Jiyeon starts chuckling at his instant reply. “That’s nice that you two aren’t breaking up yet because of it.”
“I might,” Chanyeol encourages, and Jiyeon freezes, stoned that she wants to pull out the hands of time or pull out her hair in one go; because this is wrong, and it doesn’t take a genius, an interior designer like herself or a law student like Chanyeol, to catch on what they’re doing.
“If you don’t shut up, I swear I will throw you out with your clothes and everything, at this very hour. Enough with this bullshit, we’re over and this happened because -”
“Because I love you Jiyeon?”
“Not the words, Chanyeol,” she shakes her head. “You don’t need to say that if all you want is for us to get back together.”
Chanyeol inhales. “I’ll break up with her, if you break up with him, and let’s start all over.”
Not anymore surprised, Jiyeon closes her eyes without answering, let the drowsiness take her to dreamland, to forget, but Chanyeol knows she’s agreeing to it, a tough bargain, but he knows he won. He wins her back.
He wins with little to spare, that’s for sure.
-o0o-
Jiyeon unplugs her earphones because she thinks life has cheated on her more than a million times in the past. Like how her parents can’t even utter each other’s names anymore, or the fact that Jieun forgets her birthday on purpose, or even the latest one where Chanyeol promises to break up with his unexciting girlfriend for her, if she does the same but ends up getting dished out. She visits his place, sees him busy cooking some kind of cookies with her (please it’s so obvious that she’s too good for him), and that evens out the hatred.
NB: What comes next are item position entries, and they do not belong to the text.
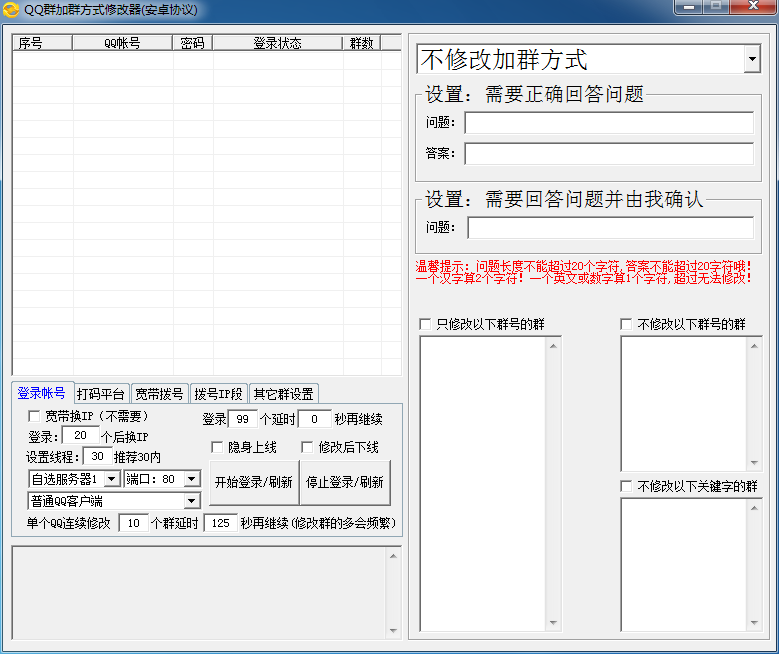
Task: Select the 其它群设置 tab
Action: [283, 393]
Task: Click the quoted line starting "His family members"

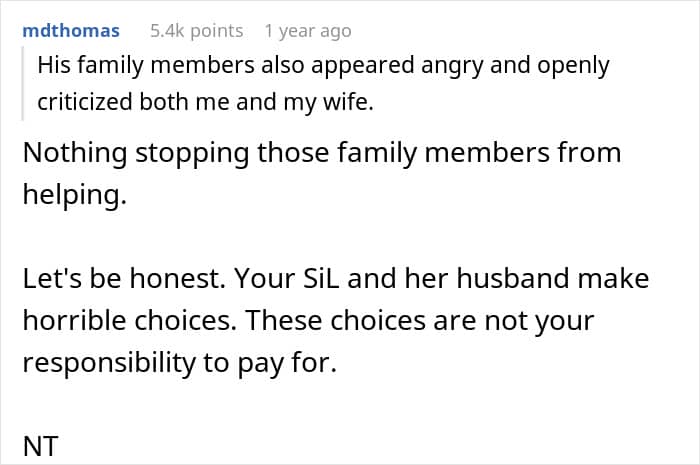Action: [323, 65]
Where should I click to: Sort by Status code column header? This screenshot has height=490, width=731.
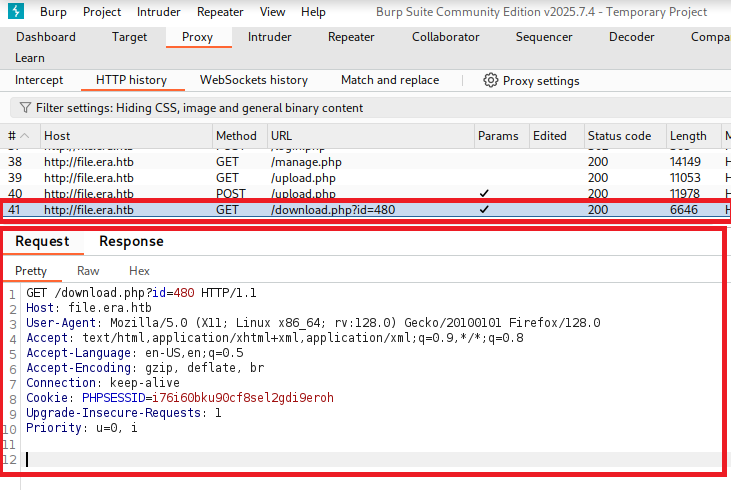(x=619, y=136)
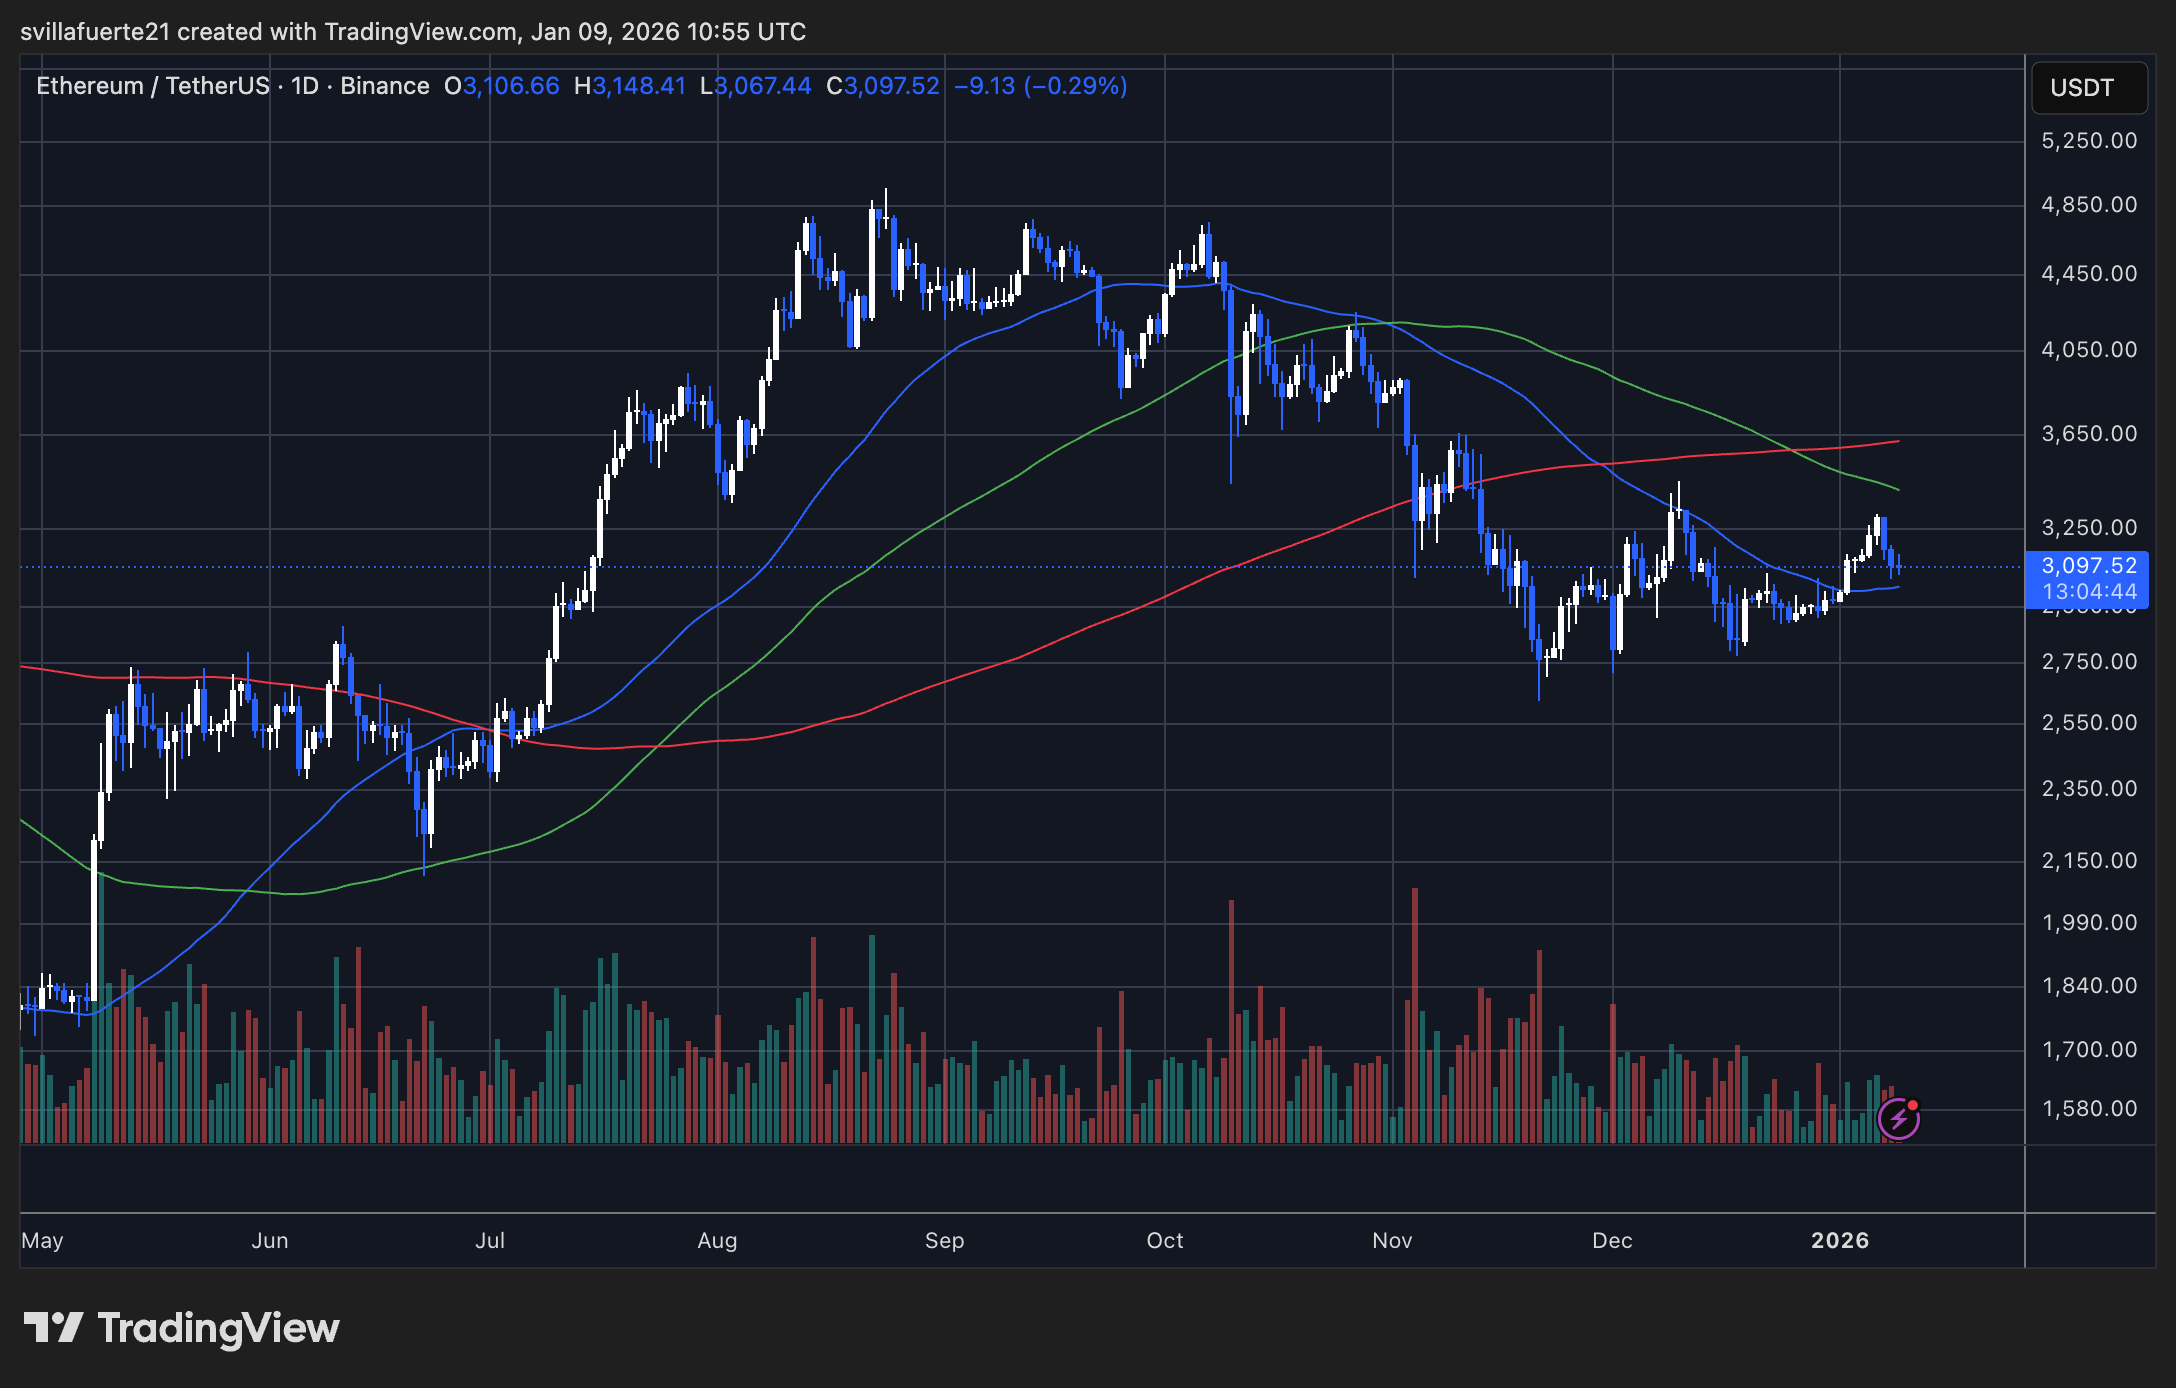This screenshot has width=2176, height=1388.
Task: Click the Nov marker on time axis
Action: tap(1392, 1240)
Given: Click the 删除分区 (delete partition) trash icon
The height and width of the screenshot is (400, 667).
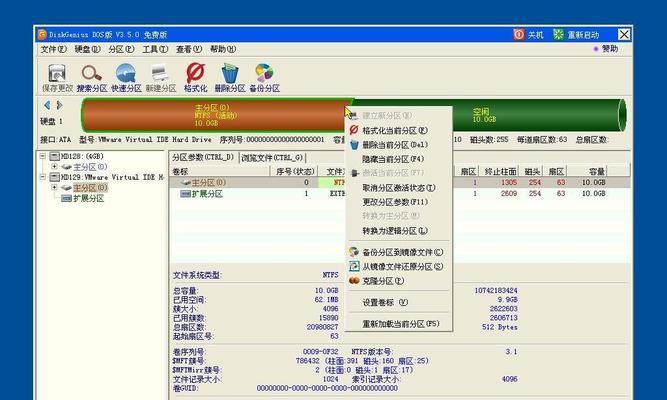Looking at the screenshot, I should [x=230, y=76].
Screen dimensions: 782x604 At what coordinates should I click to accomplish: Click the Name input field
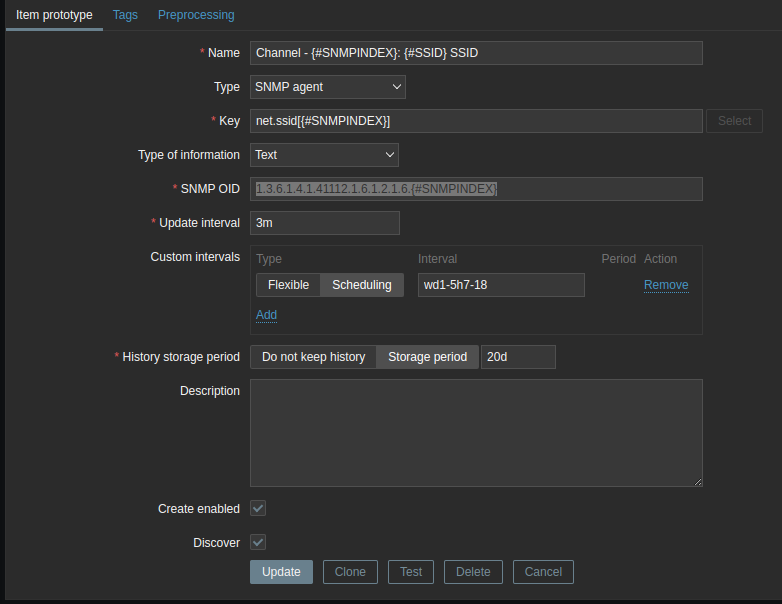pos(476,53)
She tries not to be bothered: she’s used to this. Nothing lasts. Nothing should hurt.
An unfamiliar silver Porsche stops in front of her, with a rather familiar driver. Jiyeon doesn’t want to even look at him but her heart forces her to. The bus stop is free of buses, and it’s Christmas, she needs to catch a bus back to Incheon to see her mom, or meet up with her father, or both if that miracle ever comes.
Rolling up her sleeves (it’s a bad habit especially now that it’s winter) while he rolls down the window of his car, she bends down to look at him, as he cracks a smile of his own. Eventually she opens the shotgun seat, settles herself in and waits. He doesn’t ask questions, doesn’t press the accelerator either when he sees she hasn’t adjusted her seatbelt yet. Just like before, he tucks he, without saying a word. It doesn’t bother either of them.
It is when they pass the signage of leaving Seoul that she feels dejavu.
“I broke up with Suzy that day.”
She snorts. “So?”
“So I can be with you, silly.”
“What for?”
“Applying as a boyfriend?” Chanyeol answers, driving slowly now against traffic. “I’ll work hard to get promoted to something higher.”
Jiyeon smiles, arms crossed, head leaning against the glass. “And if I say you aren’t getting the job?”
He grimaces. “As if someone else is applying for that job! I’m the only person who can tolerate you, you bipolar bitch, how dare you reject me.”
“We’re over, Chanyeol. I don’t just recycle my employees.”
“It’s not recycling,” Chanyeol defends back, turning at a curve. “It’s called missing someone because you loved them after all these years.”
“It’s not real, Yeollie,” she sadly tells him.
Chanyeol extends his free hand to get hold of hers, squeezes it very tightly. “Wanna bet?”
Jiyeon sometimes gets jealous of Jieun having all the luck with getting married early and finding her one true love, a son of a millionaire as if she herself isn’t living a life of a princess already. Sometimes it’s unfair that she gets stuck with Chanyeol over here, and never even tasting the sweet cup of luck and bright lights, and the smell of money or fame, or what Paris looks like or how the sun is prickly in the summer because she’s too busy earning a living under it.
Then Jiyeon realizes she’s been looking at all the wrong things in this world, all the finite ones that can be easily replaced.
“Where to, captain?” He asks, still not letting go of her hand.
“Home, Chanyeol,” she answers a little brightly now, pressing his hand in response. “Let’s go home.”